===== Material for the task

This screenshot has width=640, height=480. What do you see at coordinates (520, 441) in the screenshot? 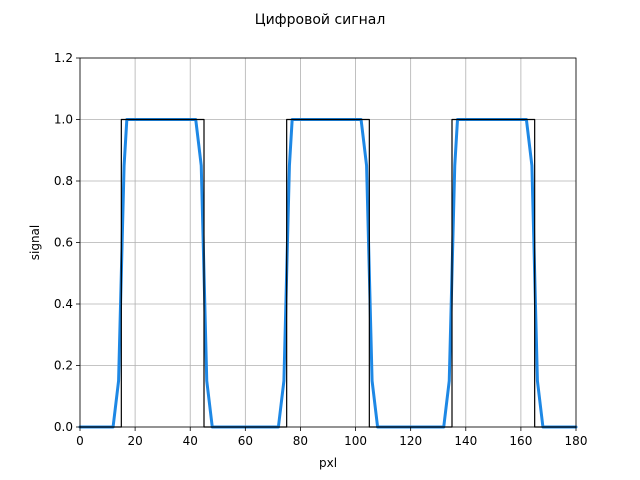
I see `x-tick-label-8: 160` at bounding box center [520, 441].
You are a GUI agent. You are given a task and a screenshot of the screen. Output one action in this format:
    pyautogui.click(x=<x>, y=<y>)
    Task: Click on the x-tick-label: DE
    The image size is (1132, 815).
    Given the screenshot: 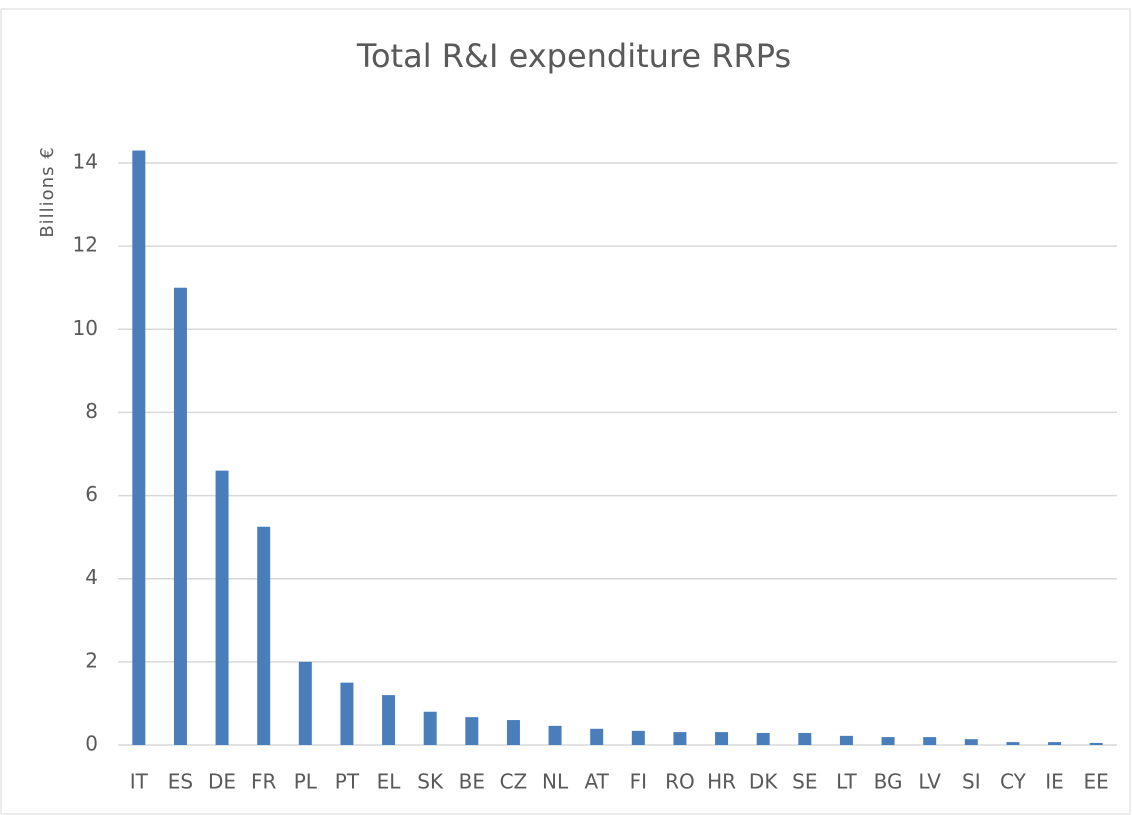 What is the action you would take?
    pyautogui.click(x=222, y=782)
    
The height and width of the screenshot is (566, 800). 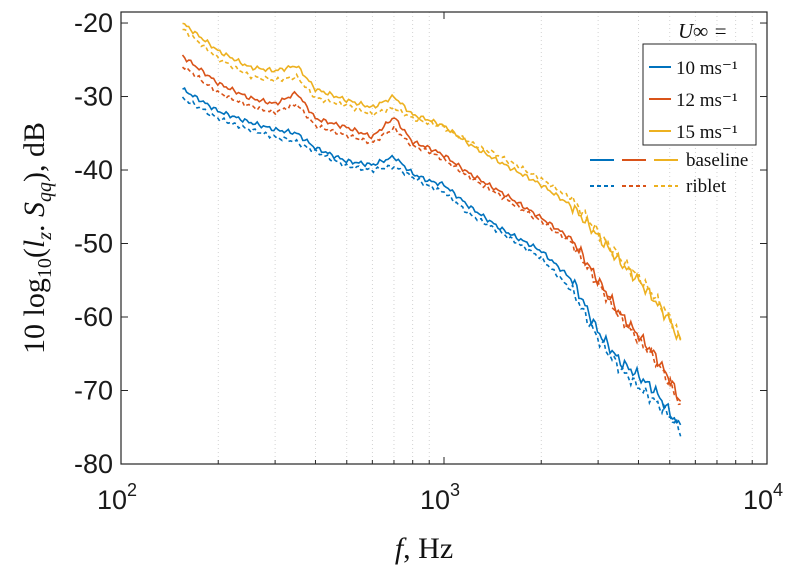 I want to click on x-axis-label: f, Hz, so click(x=424, y=548).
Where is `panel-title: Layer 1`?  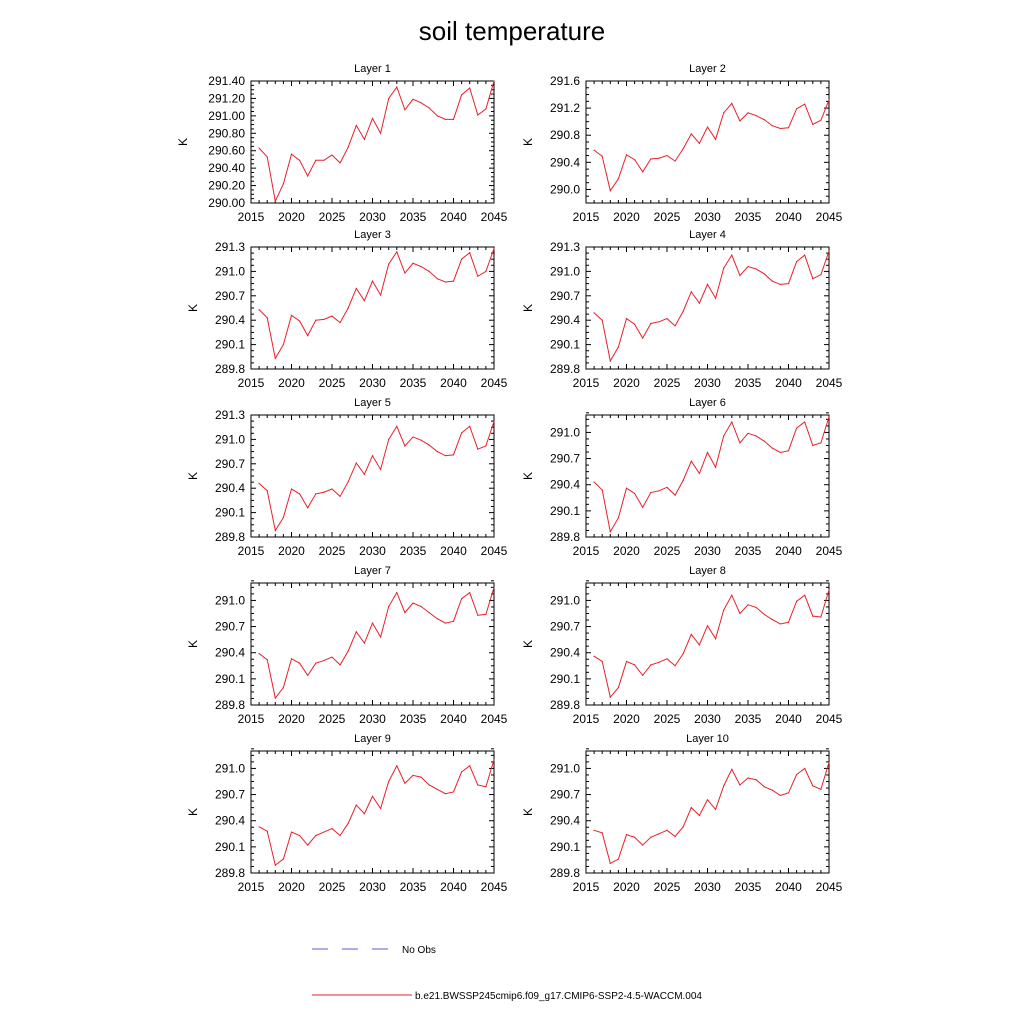
panel-title: Layer 1 is located at coordinates (372, 69).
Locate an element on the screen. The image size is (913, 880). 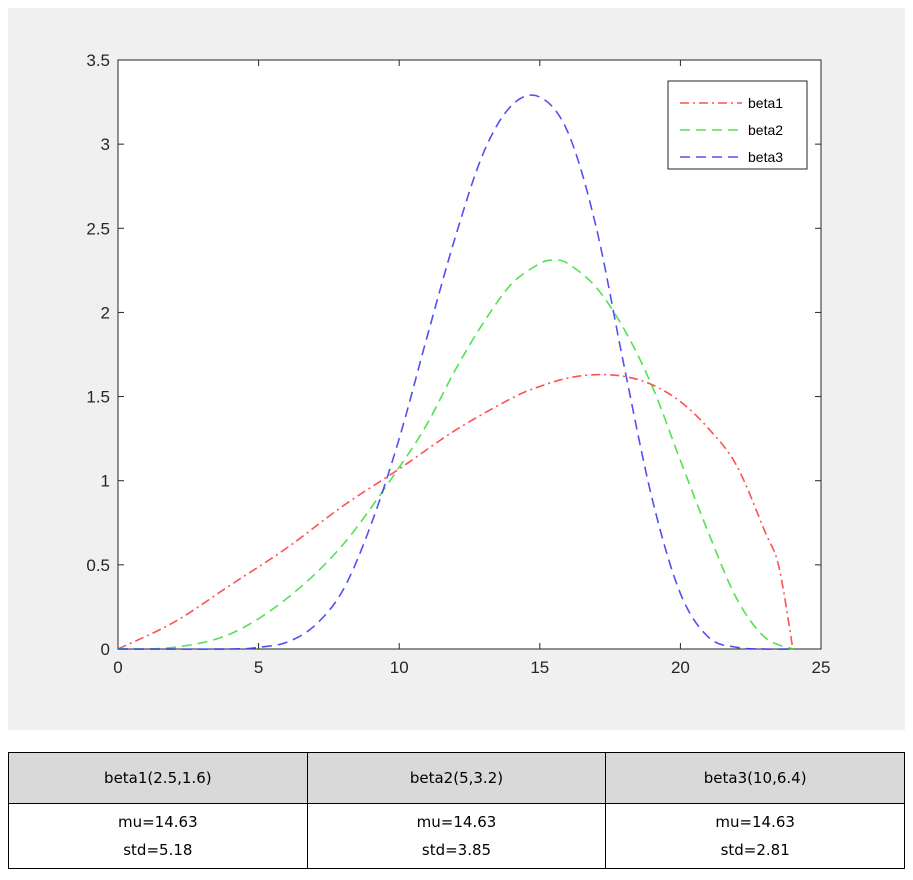
x-tick-label: 0 is located at coordinates (118, 668).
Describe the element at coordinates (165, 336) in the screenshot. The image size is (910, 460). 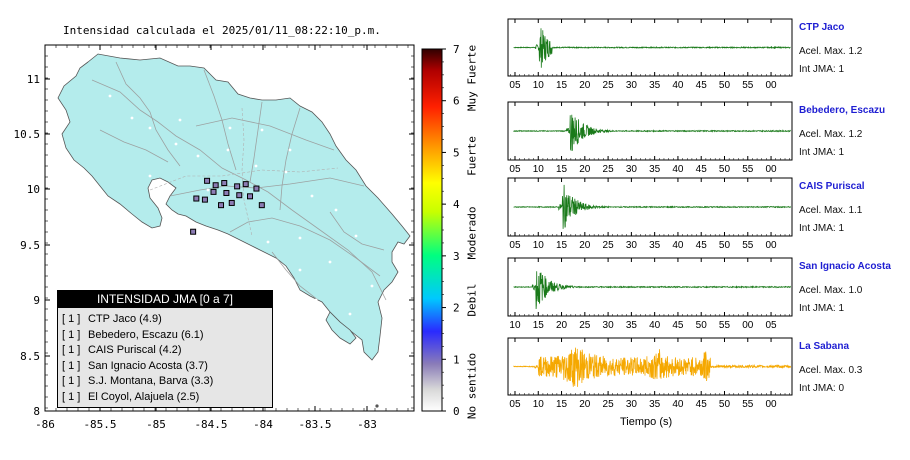
I see `legend-item: [ 1 ] Bebedero, Escazu (6.1)` at that location.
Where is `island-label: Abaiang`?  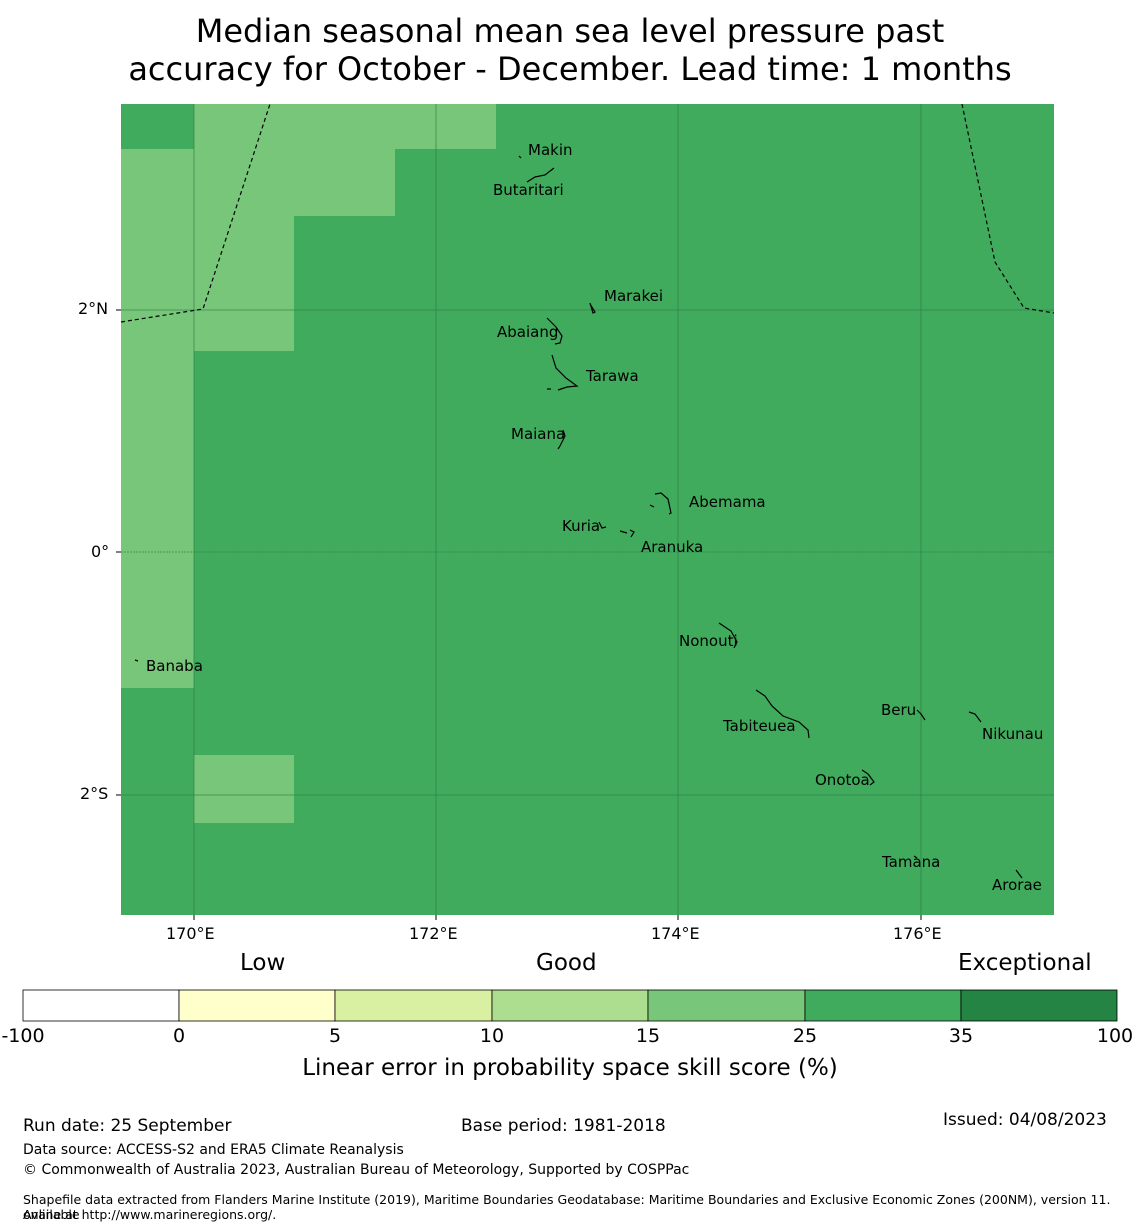 island-label: Abaiang is located at coordinates (528, 332).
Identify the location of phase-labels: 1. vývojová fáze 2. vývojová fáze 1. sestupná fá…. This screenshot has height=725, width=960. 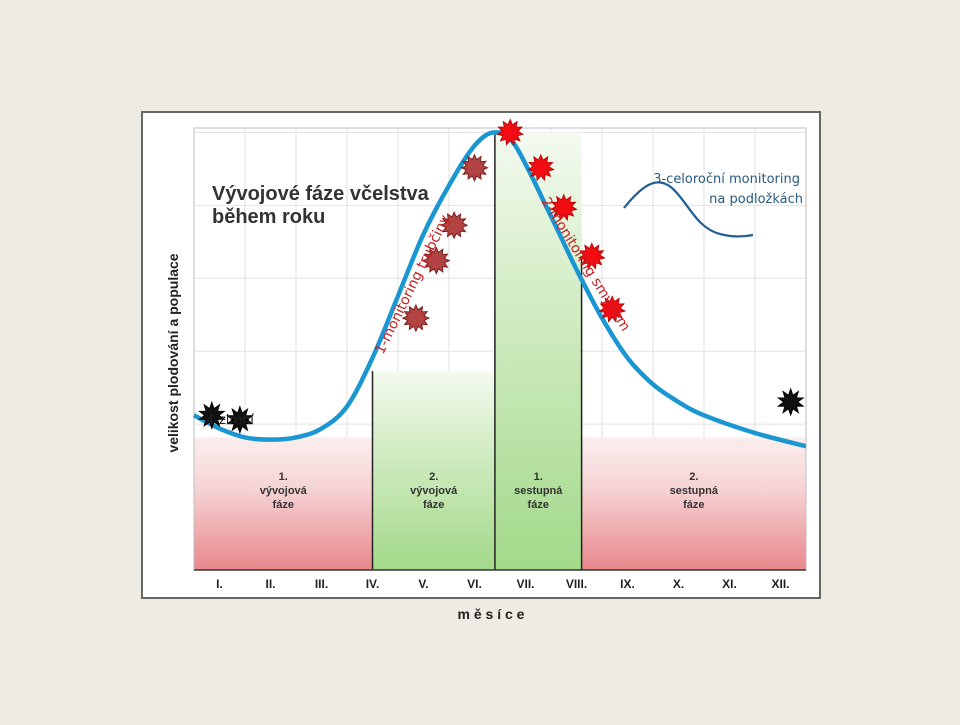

==========

Instructions for the task
Repeat the entries word for word, starting at the very beginning of the entries and ending with the line that contains "center [520, 441].". Leave the pictures out of your answer.

Result
This screenshot has width=640, height=480. What do you see at coordinates (520, 441) in the screenshot? 
I see `x-tick-label-8: 160` at bounding box center [520, 441].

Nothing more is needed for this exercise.